The physiology of a monster is only part of the equation; psychology is the other. Go ahead and dredge up any monster from the past (movies, books) and you’ll discover underneath all the scales, teeth, horns and claws are blood-filled motives that are often more terrifying.

Not always.

Sometimes a monster seems to have a natural bad-attitude that wants nothing more than to rip into your flesh and drink the red substance that pours out. Although these monsters may seem shallow on the surface (which they are) they allow us to make assumptions about its character and nature.

We partake in an active process that is continually propelled with questions that are never answered.

 

The question remains: What is a monster?

 

Is it tooth and claw? Is it hellish intention?…or is it unanswered questions?
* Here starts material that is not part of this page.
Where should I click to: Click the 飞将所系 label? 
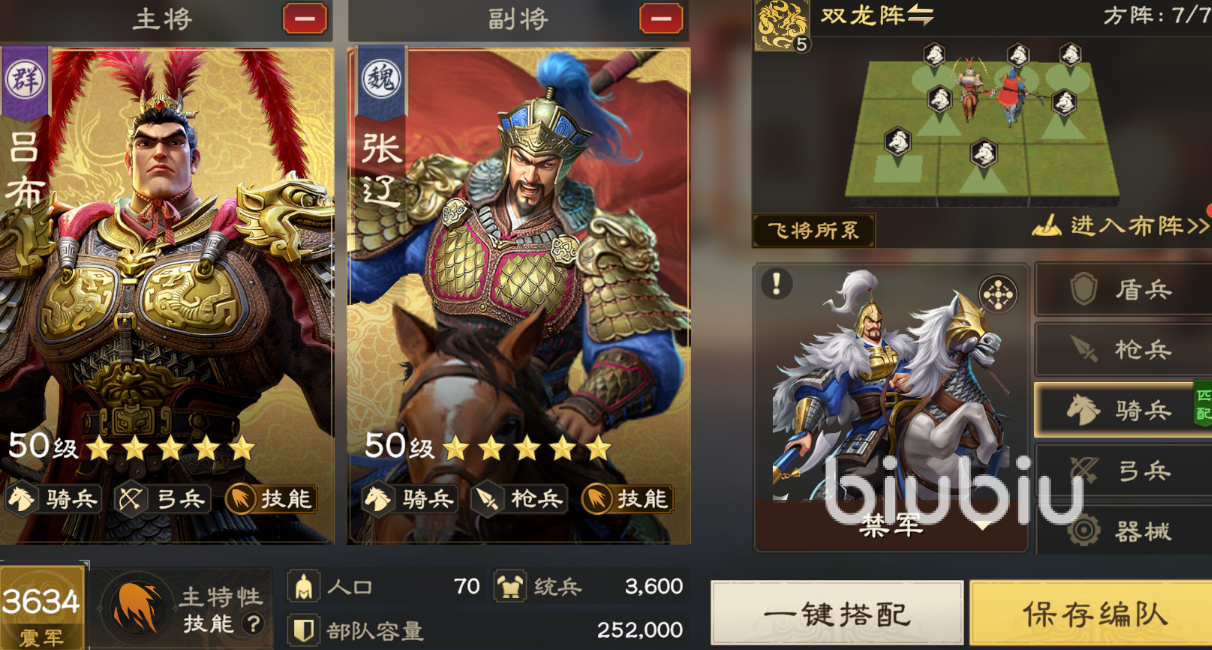coord(813,231)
When boiled down to absolute chemistry; a monster is a concoction of all these principles. Humans don’t like the unfamiliar or things that strain our precious comfort. We prefer everything to be neatly boxed and labeled that way we know what to expect, especially at a distance.

People do this all the time: construct assumptions about others based on the visual stimuli we receive from them. Why? Because the distance of judgment is one of our best forms of defense.
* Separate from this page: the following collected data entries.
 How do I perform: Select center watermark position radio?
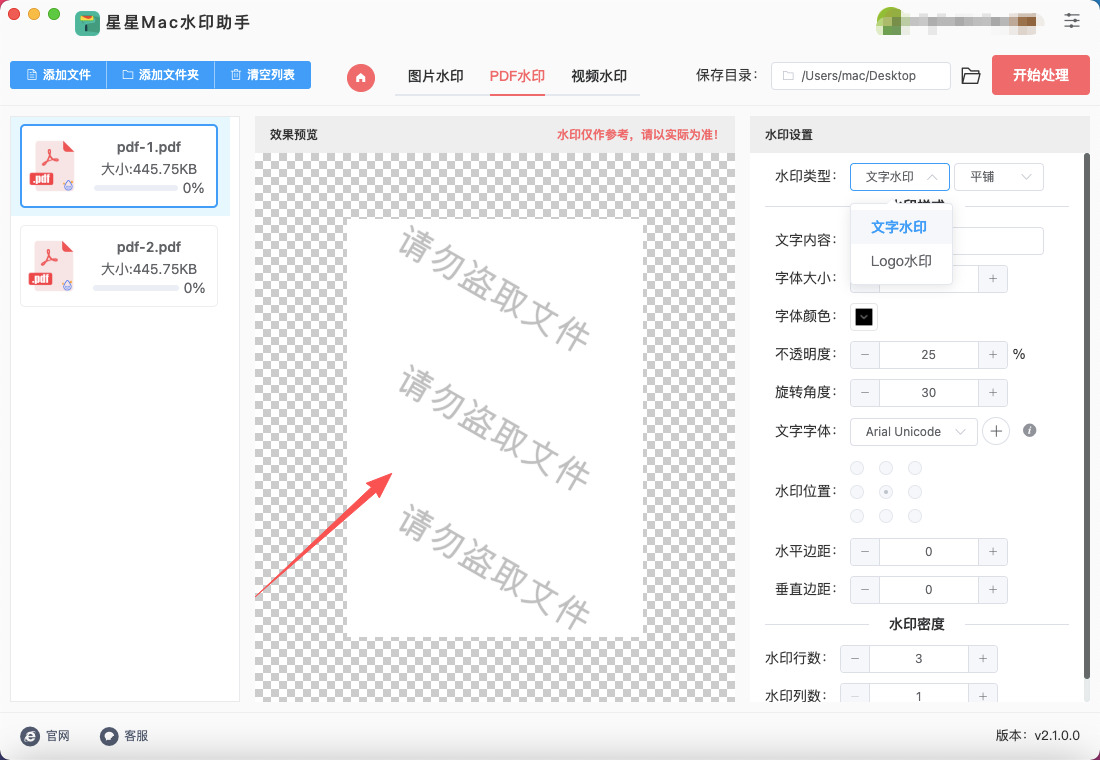pyautogui.click(x=885, y=492)
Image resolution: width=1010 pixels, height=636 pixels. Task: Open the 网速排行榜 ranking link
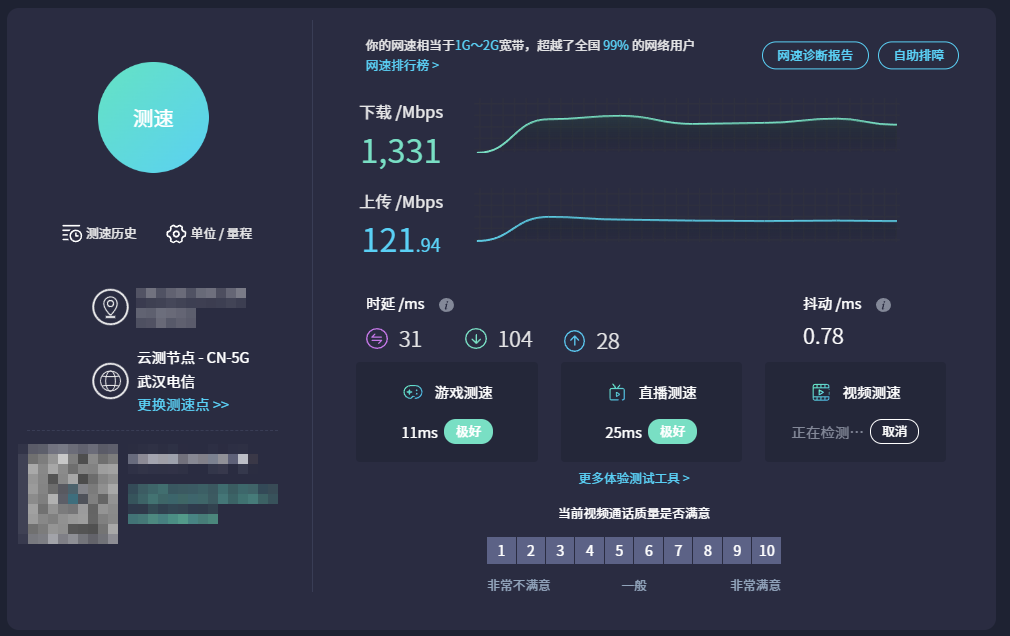401,64
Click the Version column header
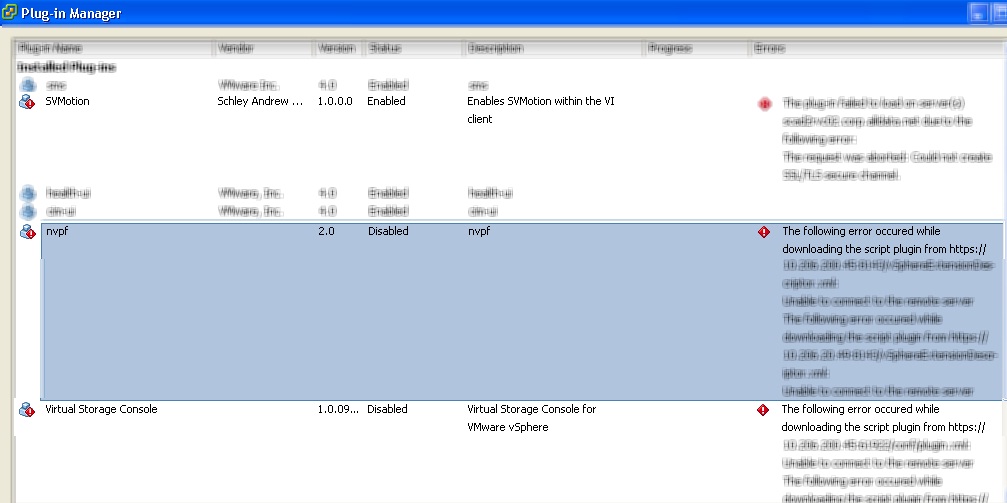1007x503 pixels. [335, 48]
After all, if something looks the part, it must act the part. In a way, humanity doesn’t have time to analyze everything in front of our eyes; otherwise we couldn’t live.

Imagine how difficult life would be if you tossed everyone under a microscope that crossed your path on the way to purchase a gallon of milk. No, that’s not what we do, right? As a species we scan the aisles not only for a product of desire, but for characters that look unsavory near the beer coolers.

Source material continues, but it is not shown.